◆ **Source data**
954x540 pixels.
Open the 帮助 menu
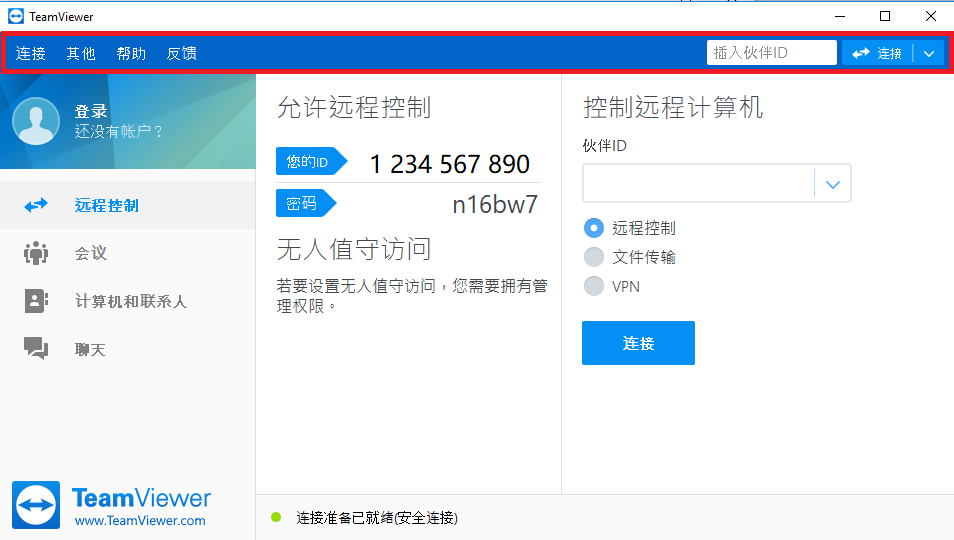131,53
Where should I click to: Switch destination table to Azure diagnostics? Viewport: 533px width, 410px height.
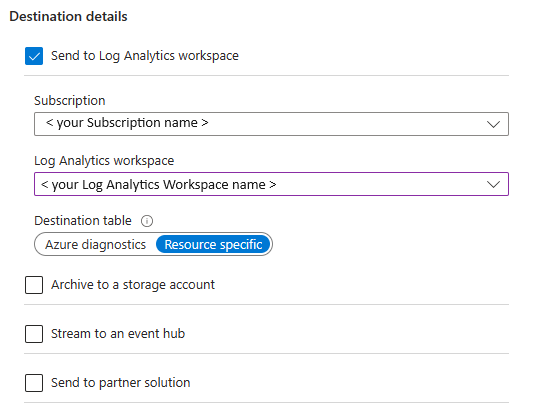point(96,244)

◆ **Exercise details**
Copy the lines of the records, beginning where the line containing "Where should I" appears and continuing through the final line, exactly and with no pictures.

◆ **Finished task**
Where should I click to: Switch destination table to Azure diagnostics? Viewport: 533px width, 410px height.
point(96,244)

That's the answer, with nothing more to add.